If an Architect came with great refactoring suggestions that would take minutes or even seconds to implement, what's the value in dumping me with a document?

The best Architects would just do it if it was straightforward, review it with me (so I'd see why/if it was better and teach me) then commit.

I'd like to see a similar thing here. Hands-on code reviews with commits. There's little I hate more than documents that never get actioned.

I love the spirit of this service but add in commits to make it dynamite.

2 comments

I hear you, but I'm concerned about trampling on other folks' code without being involved in a long term relationship. Code bombs dropped by consultants often have this sort of problem -- where some of the more invasive changes either aren't welcome or are more difficult to integrate with the existing system than they're worth. I'm hoping that having inline examples of working code, with references to the source, strikes a happy medium here. Plus, "teach a man to fish", and all.
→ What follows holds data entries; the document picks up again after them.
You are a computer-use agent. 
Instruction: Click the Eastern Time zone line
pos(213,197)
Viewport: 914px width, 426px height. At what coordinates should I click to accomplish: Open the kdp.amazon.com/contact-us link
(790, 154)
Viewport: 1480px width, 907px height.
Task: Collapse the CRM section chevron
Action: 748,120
That said, we do live in a Git world these days. Maybe a fancier package could include the creation of a branch that implements some of the tweaks/changes/ideas.

A combo of doc + a branch commit would be spot on.

You're right on the code bomb problem, but I think a good review involves making a judgement on the entire codebase. Something may be the 'right' thing to do but completely uneconomical due to dependencies.

Understanding the impact of a recommendation leads to a valuable refactor or rewrite call that developers often have to make on a mature ecosystem.

I've done this kind of job before and you're right, sometimes it's simplest to send a patch.